▶ AIM OF THE EXERCISE
Gather every line in the records below that contains the word "words", copying each line in full.

▶ SUPPLIED DATA
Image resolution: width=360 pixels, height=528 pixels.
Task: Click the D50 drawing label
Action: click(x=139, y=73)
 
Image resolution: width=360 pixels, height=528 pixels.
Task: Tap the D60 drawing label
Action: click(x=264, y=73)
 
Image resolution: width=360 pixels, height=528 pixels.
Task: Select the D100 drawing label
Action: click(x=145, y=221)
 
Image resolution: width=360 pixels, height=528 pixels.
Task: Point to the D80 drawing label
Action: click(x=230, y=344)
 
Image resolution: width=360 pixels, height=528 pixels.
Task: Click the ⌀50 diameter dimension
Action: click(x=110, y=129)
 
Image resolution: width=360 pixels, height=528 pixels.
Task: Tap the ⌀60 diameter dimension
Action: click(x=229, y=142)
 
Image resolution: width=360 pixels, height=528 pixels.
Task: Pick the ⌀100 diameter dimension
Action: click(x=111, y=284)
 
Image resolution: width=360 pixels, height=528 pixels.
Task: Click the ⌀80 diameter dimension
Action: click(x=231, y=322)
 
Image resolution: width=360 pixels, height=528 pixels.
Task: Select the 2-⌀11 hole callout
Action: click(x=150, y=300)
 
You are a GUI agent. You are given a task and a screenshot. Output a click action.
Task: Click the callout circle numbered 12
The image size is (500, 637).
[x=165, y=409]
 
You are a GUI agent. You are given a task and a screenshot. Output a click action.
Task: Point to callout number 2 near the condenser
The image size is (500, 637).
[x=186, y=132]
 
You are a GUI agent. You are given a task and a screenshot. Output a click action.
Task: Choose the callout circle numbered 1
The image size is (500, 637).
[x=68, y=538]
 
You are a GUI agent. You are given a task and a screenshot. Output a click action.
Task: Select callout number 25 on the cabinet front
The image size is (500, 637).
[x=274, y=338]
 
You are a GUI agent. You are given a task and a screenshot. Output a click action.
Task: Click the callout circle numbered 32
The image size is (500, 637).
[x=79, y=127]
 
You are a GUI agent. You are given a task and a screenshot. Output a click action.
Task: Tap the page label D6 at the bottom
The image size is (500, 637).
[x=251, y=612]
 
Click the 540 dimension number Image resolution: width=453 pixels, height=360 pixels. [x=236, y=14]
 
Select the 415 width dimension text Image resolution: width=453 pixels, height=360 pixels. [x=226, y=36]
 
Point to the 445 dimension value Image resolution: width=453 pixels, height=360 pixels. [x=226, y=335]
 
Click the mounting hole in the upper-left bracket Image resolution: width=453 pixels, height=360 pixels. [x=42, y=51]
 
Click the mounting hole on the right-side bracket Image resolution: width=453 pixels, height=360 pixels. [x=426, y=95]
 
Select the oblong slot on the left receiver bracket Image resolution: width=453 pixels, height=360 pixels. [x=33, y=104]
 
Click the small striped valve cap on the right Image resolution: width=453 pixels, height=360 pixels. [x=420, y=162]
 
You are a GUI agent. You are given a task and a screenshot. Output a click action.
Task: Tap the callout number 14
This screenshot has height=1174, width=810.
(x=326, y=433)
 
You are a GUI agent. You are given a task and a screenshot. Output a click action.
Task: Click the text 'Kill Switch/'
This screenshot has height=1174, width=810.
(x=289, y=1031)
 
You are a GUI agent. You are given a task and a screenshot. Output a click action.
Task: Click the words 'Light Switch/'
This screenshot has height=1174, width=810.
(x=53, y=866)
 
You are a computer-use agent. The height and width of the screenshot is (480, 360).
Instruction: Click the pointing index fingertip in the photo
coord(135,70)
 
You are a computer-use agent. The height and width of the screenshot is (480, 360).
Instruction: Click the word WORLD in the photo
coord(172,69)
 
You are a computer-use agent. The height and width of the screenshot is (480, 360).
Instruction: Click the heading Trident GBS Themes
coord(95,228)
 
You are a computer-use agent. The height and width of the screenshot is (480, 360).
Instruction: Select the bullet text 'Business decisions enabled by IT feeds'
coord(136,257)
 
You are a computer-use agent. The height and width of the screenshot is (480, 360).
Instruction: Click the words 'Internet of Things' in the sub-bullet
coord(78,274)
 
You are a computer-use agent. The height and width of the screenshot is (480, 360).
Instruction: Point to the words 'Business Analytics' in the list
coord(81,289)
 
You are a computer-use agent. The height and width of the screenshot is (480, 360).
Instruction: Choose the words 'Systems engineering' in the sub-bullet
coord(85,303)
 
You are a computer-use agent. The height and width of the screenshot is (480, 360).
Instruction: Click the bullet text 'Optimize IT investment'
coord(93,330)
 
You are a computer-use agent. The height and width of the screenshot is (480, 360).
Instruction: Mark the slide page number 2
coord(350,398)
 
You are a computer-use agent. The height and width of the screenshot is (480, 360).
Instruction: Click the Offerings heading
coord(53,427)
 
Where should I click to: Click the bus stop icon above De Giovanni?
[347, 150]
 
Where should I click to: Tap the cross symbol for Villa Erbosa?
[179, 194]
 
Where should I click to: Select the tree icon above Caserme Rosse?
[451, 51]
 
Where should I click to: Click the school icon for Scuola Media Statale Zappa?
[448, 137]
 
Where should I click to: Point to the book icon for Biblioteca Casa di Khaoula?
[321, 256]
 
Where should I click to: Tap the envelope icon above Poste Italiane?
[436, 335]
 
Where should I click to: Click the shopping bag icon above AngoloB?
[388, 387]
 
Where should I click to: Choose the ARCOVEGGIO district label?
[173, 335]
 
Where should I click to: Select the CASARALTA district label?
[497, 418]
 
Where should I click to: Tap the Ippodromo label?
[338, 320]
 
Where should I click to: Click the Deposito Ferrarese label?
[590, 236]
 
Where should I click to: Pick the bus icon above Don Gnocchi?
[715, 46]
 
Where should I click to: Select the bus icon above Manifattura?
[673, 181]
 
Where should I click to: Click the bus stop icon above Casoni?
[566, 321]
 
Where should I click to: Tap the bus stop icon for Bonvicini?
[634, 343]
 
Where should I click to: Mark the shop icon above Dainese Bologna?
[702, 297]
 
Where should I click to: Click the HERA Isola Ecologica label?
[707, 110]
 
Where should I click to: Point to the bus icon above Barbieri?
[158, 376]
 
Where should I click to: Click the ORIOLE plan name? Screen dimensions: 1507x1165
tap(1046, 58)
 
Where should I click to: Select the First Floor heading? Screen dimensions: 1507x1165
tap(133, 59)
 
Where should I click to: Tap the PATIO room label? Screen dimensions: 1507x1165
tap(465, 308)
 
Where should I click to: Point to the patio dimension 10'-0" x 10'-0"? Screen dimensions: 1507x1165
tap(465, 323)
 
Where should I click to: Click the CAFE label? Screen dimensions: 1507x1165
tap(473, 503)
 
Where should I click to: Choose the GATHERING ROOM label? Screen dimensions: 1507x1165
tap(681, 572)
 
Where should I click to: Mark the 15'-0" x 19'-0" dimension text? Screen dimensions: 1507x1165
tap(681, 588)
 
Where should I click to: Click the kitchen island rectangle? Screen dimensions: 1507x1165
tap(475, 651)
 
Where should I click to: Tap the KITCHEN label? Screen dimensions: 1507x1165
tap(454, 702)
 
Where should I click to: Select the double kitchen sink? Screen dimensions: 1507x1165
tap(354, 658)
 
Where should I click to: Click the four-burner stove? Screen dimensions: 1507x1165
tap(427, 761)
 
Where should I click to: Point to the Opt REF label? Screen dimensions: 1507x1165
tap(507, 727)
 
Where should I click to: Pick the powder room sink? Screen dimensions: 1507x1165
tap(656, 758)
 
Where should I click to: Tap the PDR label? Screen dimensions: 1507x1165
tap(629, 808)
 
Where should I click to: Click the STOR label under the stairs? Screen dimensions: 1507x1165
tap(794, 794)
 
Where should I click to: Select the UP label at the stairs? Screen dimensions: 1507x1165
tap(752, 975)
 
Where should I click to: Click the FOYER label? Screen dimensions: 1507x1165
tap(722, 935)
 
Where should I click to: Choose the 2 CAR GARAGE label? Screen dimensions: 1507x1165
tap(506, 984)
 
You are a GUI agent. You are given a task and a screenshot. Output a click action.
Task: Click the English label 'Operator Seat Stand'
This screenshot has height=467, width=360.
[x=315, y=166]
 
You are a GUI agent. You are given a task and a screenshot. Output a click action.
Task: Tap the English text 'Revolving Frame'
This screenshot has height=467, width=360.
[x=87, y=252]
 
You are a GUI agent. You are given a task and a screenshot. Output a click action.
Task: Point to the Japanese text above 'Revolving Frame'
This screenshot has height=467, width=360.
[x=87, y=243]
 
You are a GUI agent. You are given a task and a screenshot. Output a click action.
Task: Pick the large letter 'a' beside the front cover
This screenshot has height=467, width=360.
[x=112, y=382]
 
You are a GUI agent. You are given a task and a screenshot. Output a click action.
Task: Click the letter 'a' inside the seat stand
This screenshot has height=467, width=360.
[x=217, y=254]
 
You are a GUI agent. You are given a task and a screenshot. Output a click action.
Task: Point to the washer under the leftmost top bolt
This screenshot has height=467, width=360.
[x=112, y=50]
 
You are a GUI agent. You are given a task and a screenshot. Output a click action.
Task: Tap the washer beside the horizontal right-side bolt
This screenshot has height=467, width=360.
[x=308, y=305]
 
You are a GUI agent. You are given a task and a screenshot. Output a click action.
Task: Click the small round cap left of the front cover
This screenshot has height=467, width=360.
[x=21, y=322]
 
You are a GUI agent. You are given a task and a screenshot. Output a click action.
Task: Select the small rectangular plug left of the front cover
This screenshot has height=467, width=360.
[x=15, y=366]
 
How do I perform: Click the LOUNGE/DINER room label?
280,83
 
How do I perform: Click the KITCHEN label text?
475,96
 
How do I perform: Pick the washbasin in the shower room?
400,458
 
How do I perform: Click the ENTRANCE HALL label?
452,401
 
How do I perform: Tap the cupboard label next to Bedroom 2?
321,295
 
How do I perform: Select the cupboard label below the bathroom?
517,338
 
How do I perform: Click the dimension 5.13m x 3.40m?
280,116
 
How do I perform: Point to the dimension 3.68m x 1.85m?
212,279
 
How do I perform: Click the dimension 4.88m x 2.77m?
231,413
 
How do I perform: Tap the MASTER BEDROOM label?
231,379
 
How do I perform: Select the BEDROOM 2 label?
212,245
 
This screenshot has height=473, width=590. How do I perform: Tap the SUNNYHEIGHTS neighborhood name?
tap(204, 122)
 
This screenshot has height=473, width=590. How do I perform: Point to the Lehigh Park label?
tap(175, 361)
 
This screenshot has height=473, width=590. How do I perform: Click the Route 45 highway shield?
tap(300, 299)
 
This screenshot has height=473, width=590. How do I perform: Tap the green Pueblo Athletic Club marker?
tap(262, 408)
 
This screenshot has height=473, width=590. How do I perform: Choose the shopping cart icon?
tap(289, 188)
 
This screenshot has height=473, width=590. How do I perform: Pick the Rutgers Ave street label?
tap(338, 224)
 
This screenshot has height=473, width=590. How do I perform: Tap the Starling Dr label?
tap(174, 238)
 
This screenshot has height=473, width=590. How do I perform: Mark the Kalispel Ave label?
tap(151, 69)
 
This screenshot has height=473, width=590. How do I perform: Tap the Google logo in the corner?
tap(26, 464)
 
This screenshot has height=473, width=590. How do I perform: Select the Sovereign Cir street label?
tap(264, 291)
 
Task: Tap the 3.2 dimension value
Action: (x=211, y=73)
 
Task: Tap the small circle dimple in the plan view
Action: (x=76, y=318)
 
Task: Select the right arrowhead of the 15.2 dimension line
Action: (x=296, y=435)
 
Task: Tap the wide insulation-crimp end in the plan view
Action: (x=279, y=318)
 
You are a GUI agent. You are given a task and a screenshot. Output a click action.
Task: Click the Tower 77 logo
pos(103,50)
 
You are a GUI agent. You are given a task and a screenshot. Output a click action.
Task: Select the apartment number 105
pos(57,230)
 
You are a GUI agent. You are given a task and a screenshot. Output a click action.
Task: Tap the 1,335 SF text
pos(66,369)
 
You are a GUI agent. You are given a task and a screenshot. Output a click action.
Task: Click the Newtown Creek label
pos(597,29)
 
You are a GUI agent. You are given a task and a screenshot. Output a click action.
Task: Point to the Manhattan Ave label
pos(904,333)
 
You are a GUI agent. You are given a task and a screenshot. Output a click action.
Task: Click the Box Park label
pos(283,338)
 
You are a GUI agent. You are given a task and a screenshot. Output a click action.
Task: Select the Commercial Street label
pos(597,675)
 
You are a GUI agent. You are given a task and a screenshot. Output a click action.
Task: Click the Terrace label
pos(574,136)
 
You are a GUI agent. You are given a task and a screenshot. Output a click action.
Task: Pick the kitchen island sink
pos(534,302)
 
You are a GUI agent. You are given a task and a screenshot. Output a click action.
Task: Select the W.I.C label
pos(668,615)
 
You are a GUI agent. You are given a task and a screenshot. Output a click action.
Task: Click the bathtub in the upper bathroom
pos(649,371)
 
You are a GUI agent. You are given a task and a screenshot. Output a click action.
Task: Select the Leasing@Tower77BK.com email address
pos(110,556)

▶ RESPONSE FOR THIS EXERCISE
Task: Click the words 'Light Switch/'
Instruction: Click the words 'Internet of Things' in the sub-bullet
Instruction: Point to the words 'Business Analytics' in the list
Instruction: Choose the words 'Systems engineering' in the sub-bullet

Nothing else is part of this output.